• [Requirements]: Quote the passage from the mailing-list reply on the hugetlb vmemmap patch verbatim, starting at "Pasha Tatashin April" and ending at "be allocated again.".

• [Supplied text]:
Pasha Tatashin April 12, 2023, 7:57 p.m. UTC | #3
On Wed, Apr 12, 2023 at 1:54 PM David Rientjes <rientjes@google.com> wrote:
>
> On Wed, 12 Apr 2023, Pasha Tatashin wrote:
>
> > HugeTLB pages have a struct page optimizations where struct pages for tail
> > pages are freed. However, when HugeTLB pages are destroyed, the memory for
> > struct pages (vmemmap) need to be allocated again.
> >
> > Currently, __GFP_NORETRY flag is used to allocate the memory for vmemmap,
> > but given that this flag makes very little effort to actually reclaim
> > memory the returning of huge pages back to the system can be problem. Lets
> > use __GFP_RETRY_MAYFAIL instead. This flag is also performs graceful
> > reclaim without causing ooms, but at least it may perform a few retries,
> > and will fail only when there is genuinely little amount of unused memory
> > in the system.
> >
>
> Thanks Pasha, this definitely makes sense.  We want to free the hugetlb
> page back to the system so it would be a shame to have to strand it in the
> hugetlb pool because we can't allocate the tail pages (we want to free
> more memory than we're allocating).
>
> > Signed-off-by: Pasha Tatashin <pasha.tatashin@soleen.com>
> > Suggested-by: David Rientjes <rientjes@google.com>
> > ---
> >  mm/hugetlb_vmemmap.c | 5 ++++-
> >  1 file changed, 4 insertions(+), 1 deletion(-)
> >
> > diff --git a/mm/hugetlb_vmemmap.c b/mm/hugetlb_vmemmap.c
> > index a559037cce00..c4226d2af7cc 100644
> > --- a/mm/hugetlb_vmemmap.c
> > +++ b/mm/hugetlb_vmemmap.c
> > @@ -475,9 +475,12 @@ int hugetlb_vmemmap_restore(const struct hstate *h, struct page *head)
> >        * the range is mapped to the page which @vmemmap_reuse is mapped to.
> >        * When a HugeTLB page is freed to the buddy allocator, previously
> >        * discarded vmemmap pages must be allocated and remapping.
> > +      *
> > +      * Use __GFP_RETRY_MAYFAIL to fail only when there is genuinely little
> > +      * unused memory in the system.
> >        */
> >       ret = vmemmap_remap_alloc(vmemmap_start, vmemmap_end, vmemmap_reuse,
> > -                               GFP_KERNEL | __GFP_NORETRY | __GFP_THISNODE);
> > +                               GFP_KERNEL | __GFP_RETRY_MAYFAIL | __GFP_THISNODE);
> >       if (!ret) {
> >               ClearHPageVmemmapOptimized(head);
> >               static_branch_dec(&hugetlb_optimize_vmemmap_key);
>
> The behavior of __GFP_RETRY_MAYFAIL is different for high-order memory (at
> least larger than PAGE_ALLOC_COSTLY_ORDER).  The order that we're
> allocating would depend on the implementation of alloc_vmemmap_page_list()

• [Material]:

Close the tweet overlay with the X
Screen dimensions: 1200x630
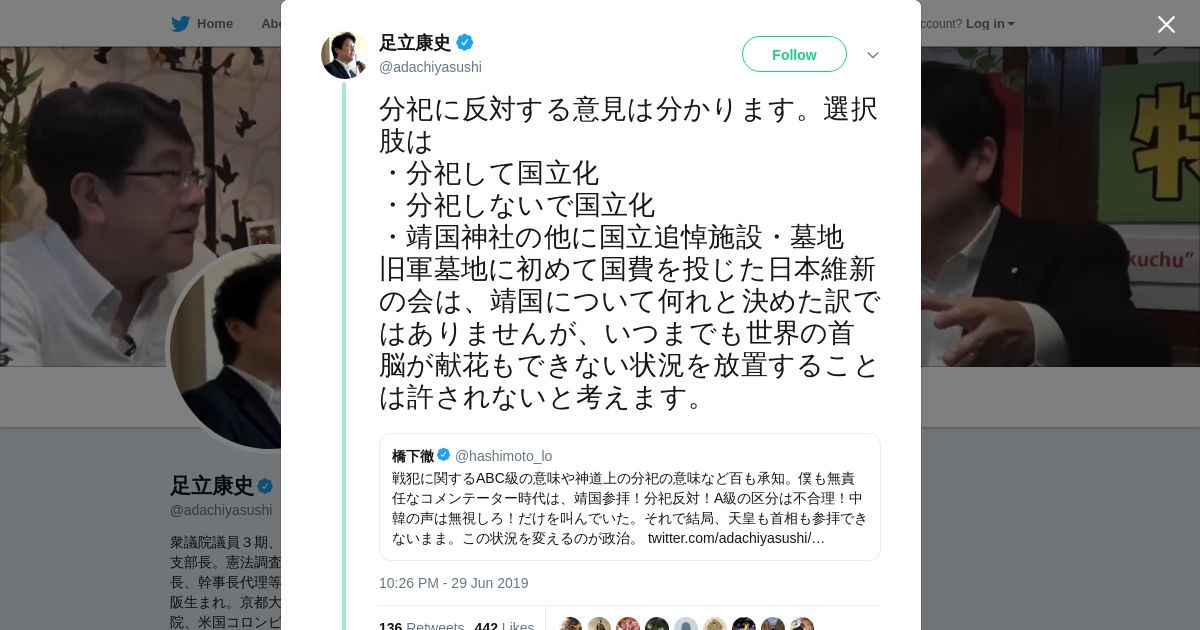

• [Solution]:
Pasha Tatashin April 12, 2023, 7:57 p.m. UTC | #3
On Wed, Apr 12, 2023 at 1:54 PM David Rientjes <rientjes@google.com> wrote:
>
> On Wed, 12 Apr 2023, Pasha Tatashin wrote:
>
> > HugeTLB pages have a struct page optimizations where struct pages for tail
> > pages are freed. However, when HugeTLB pages are destroyed, the memory for
> > struct pages (vmemmap) need to be allocated again.